As a hopeless romantic, I had it at the back of my head that when I fall head over heels in love with someone I would do whatever it takes to keep them. You know back in the day, there was this Cheryl Cole song that said “if it’s worth having, it is worth fighting for.” So even after my longest relationship ended, I was in denial for 6 whole months that it was just a phase and he’ll make a U-turn and come back to me.

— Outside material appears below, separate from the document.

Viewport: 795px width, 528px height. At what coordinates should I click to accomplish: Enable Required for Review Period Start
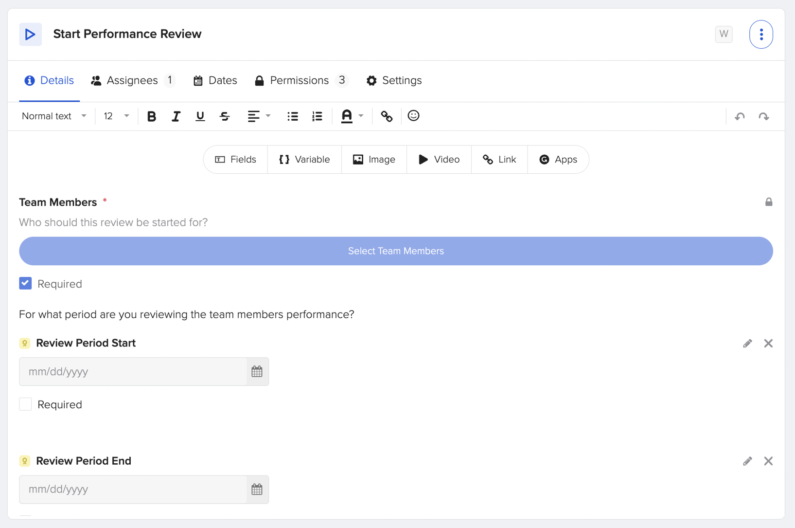25,404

3 years later, he did come back but I was done fighting coz I finally realized the importance of being with a man who loved me more. I learnt a lot of hard lessons during that breakup and one of them is that flogging a dead horse will not bring it back to life! At least not immediately….in my case. LOL
You know I did all sorts of degrading things to myself back then. Omg! I was so delusional. Things like going to beg him at work, contacting his friends to plead with him to reconsider our relationship and all sorts of stupid things that make me cringe when I think of them now.
You never really know the agony of unrequited love until you fall madly in love with someone and they spit it back in your face. In my case, he went ahead to date other people almost immediately after we broke up and it left me feeling unworthy of love and not beautiful enough.

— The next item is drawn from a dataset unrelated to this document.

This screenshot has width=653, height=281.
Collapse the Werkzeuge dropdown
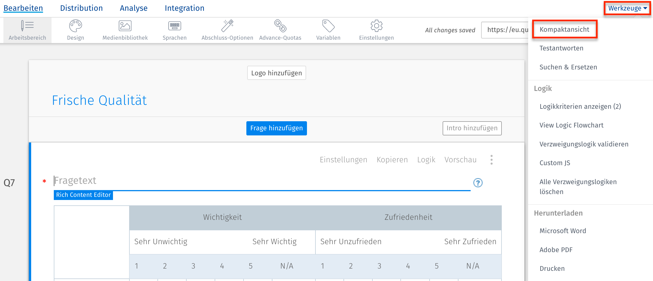point(627,8)
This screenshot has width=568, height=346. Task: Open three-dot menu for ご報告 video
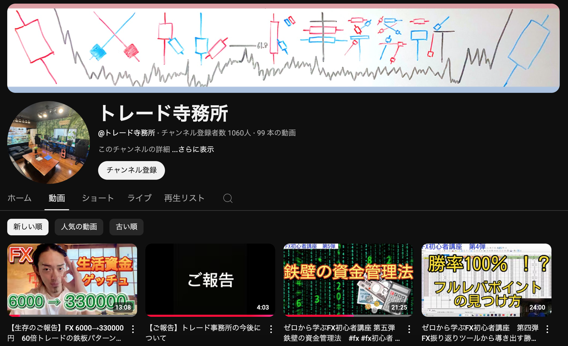pos(271,329)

Have you ever been in a similar situation? If you have, you can relate that there are days you’ll wake up in the morning praying that he’ll send you just one text, just one whatsapp message or just one phone call. Times when you’ll pray he remembers you and comes to ask for a rekindle of your dying romance. It’s only a matter of time before you realize that there’s someone out there who would love you much more. Someone who would be more than willing to accept all your flaws and foibles.

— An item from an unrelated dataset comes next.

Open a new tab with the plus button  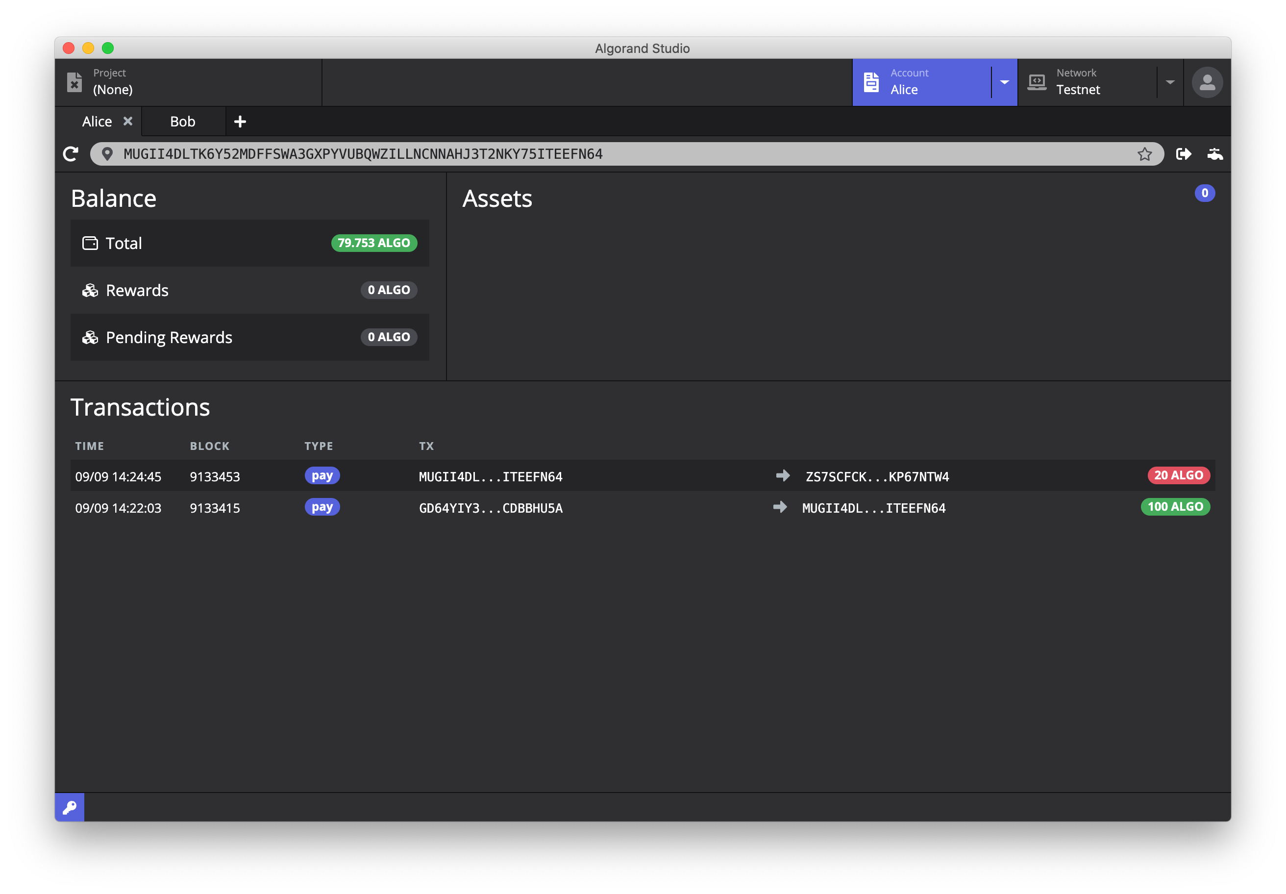point(240,121)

It definitely took me a while to come to this realization but I’m glad I did eventually. For guys, you should definitely be with a woman you really love but as a lady it’s always 200 times better when the man loves you more. Keep reading to see my reasons why.
Here are 3 Major reasons why you should be with the guy who loves you more
Meeting someone who loved me way more than I did, made me realize that there’s much more value on this end of the pole. When a guy loves you more, he’ll put in a great deal of effort to do right by you. You won’t be giving a 110% and getting 50 back. He knows your worth and he’ll be willing to do all it takes not to mess up what you guys have going on. You wouldn’t need to beg him to call you or go on dates, these are things that come natural to someone who is so into you.
Your insecurities fade away around him
When you are with a guy that loves you more, you are free to be yourself around him. Everything you once tried to hide to impress some other guy would be out in the open and guess what? He’ll love you regardless of your flaws and imperfections. Remember that line from John Legend’s all of me? “Love your curves and all your edges, all your perfect imperfections” that’s right! He’ll love every single thing about you and make you feel confident no matter what.
After being married for over 4 years to the guy who loves me more, I can tell you of a truth that he loves me unconditionally. No one is perfect and the fact that he still loves me on my worst days, days when I can be too much to put up with, makes it clear that I did the right thing. So it’s best to be with the one who would be there for you in and out of season, a ride or die who would have your back always. No one wants an unrequited love in marriage, that would be a nightmare. So it’s best to take your time and of course there are other qualities to look out for in a partner so you should take those into consideration as well, I wrote about things that will help you choose wisely before saying I do in this post. Click to read
I saw this graphic yesterday and I thought I would share it here also.
I hope you enjoyed reading this post, thanks to the person who sent in an email and of course you guys already engineered this by the massive response on the poll I did on my Instagram stories.
Have you ever been in an unrequited love relationship? What did it feel like?